Well, the biggest one is audiences not coming back now that we overcame the pandemic and an extremely competitive a workforce that not necessarily is relying on good artistry. How do you prepare for that? How do you keep your values as a musician intact?

And racial reckoning. Really working on the spectrum of real diversity and inclusion where everybody has a stake in the conversation for real and try to see how everyone fits into that. For conductors, it’s a tricky spot to navigate. Especially because everyone thinks it’s all about having an Instagram with good followers. You get a manager and that’s what they are telling you. Put your calendar on Instagram! Do you have a website? Everybody’s going to look for you! All of these are things are true. Do they make you a musician? Absolutely not. Are you going to be fulfilled with that? Definitely not. It’s all about introducing people to the music.

Conductor Lina González-Granados in an LA Opera rehearsal of “Lucia di Lammermoor” with Arturo Chacón-Cruz and Alexander Birch Elliot (Photo by Cory Weaver/Courtesy LA Opera)

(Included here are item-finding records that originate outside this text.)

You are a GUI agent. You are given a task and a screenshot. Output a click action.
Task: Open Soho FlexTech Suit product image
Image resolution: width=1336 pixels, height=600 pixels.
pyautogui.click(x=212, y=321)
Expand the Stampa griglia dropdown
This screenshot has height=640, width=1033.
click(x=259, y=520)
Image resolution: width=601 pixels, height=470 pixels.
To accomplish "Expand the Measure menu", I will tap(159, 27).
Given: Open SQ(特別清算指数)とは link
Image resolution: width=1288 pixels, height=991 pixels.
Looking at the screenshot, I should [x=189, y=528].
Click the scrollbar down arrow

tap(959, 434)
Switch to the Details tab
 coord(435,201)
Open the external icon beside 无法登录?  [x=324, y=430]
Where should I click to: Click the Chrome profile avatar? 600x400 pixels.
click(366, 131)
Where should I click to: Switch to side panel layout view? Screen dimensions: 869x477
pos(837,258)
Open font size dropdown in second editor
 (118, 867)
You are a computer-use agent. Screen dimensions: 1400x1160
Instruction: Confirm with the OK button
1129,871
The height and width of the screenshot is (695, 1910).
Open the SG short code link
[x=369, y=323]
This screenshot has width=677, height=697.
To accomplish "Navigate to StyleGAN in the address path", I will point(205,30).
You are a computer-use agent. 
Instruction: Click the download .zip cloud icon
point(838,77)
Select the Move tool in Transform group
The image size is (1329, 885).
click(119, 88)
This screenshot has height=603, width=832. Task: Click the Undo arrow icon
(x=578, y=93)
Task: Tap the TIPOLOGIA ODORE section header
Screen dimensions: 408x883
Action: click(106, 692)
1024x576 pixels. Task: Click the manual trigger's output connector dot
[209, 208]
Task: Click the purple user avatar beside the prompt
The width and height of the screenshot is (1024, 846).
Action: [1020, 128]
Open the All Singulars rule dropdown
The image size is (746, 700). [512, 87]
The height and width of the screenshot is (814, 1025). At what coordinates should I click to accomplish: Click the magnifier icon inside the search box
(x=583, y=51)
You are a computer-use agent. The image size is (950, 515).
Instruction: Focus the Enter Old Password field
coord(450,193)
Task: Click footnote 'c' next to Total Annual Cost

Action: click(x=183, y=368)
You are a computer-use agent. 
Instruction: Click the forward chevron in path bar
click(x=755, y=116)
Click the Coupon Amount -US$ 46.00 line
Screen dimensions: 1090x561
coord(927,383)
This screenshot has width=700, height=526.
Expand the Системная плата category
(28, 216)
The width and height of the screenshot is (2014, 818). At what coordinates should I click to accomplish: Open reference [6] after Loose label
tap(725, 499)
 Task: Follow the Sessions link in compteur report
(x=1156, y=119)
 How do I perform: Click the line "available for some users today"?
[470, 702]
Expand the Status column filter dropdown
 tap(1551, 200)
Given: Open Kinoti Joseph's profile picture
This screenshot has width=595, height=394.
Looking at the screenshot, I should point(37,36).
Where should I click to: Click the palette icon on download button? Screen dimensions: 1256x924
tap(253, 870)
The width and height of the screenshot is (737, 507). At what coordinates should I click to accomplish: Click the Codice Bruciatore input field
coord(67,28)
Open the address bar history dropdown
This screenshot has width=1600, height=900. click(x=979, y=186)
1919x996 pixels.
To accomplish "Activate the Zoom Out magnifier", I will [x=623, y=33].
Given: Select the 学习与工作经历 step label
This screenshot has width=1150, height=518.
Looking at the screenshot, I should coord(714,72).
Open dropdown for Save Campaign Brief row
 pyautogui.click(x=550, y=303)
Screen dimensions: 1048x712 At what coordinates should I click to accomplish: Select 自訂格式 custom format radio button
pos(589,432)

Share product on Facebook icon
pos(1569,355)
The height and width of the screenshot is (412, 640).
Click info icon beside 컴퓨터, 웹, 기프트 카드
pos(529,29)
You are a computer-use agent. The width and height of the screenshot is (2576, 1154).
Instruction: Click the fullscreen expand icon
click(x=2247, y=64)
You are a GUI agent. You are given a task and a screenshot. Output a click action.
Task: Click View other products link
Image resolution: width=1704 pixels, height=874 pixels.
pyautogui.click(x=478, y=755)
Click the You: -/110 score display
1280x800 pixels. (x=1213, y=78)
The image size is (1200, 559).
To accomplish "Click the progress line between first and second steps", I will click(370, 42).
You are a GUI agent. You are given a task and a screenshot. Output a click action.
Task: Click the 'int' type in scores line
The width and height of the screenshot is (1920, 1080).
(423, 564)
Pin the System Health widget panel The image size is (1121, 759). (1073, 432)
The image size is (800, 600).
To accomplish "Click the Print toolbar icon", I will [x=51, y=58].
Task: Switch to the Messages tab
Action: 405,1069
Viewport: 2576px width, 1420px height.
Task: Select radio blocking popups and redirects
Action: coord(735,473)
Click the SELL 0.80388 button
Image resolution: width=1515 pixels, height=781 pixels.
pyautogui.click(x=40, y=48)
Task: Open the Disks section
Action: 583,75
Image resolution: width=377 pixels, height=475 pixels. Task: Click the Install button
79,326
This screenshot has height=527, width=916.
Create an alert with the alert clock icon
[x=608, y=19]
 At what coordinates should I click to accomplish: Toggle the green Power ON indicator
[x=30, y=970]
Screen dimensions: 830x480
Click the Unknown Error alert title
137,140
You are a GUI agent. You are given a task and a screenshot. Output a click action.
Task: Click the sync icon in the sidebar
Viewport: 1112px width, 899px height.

What you would like your role to be for a young Colombian girl or a young Kenyan girl or somebody else around the world who never thought what you’ve achieved already was possible?

I’m just going to plagiarize something that a one of my very early mentors has said to all of us, which is [conductor] Marin Alsop. Marin says, “I had it so hard. My only dream is that you don’t have it as hard as I did.”

I might be the first Latina in a the LA Opera, but I’m not the first woman in this season conducting or I haven’t been the first woman conducting the orchestra. I went to L.A. to the Hollywood Bowl and it was like full of women. Susanna Mälkkii was the musical guest. It’s not a situation. Nobody feels threatened. Nobody feels that their core beliefs are absolutely faced with difference and you have to feel this rejection.

It’s already a difficult job. For me, it’s already difficult. We really need to have a vision, a philosophical view of the things and on top of that we have to have good ears and rehearse well. We shouldn’t be worried about other people’s feelings about us to make our work more difficult.

The remaining performances of Lucia at LA Opera are September 28th, October 2nd and October 9th.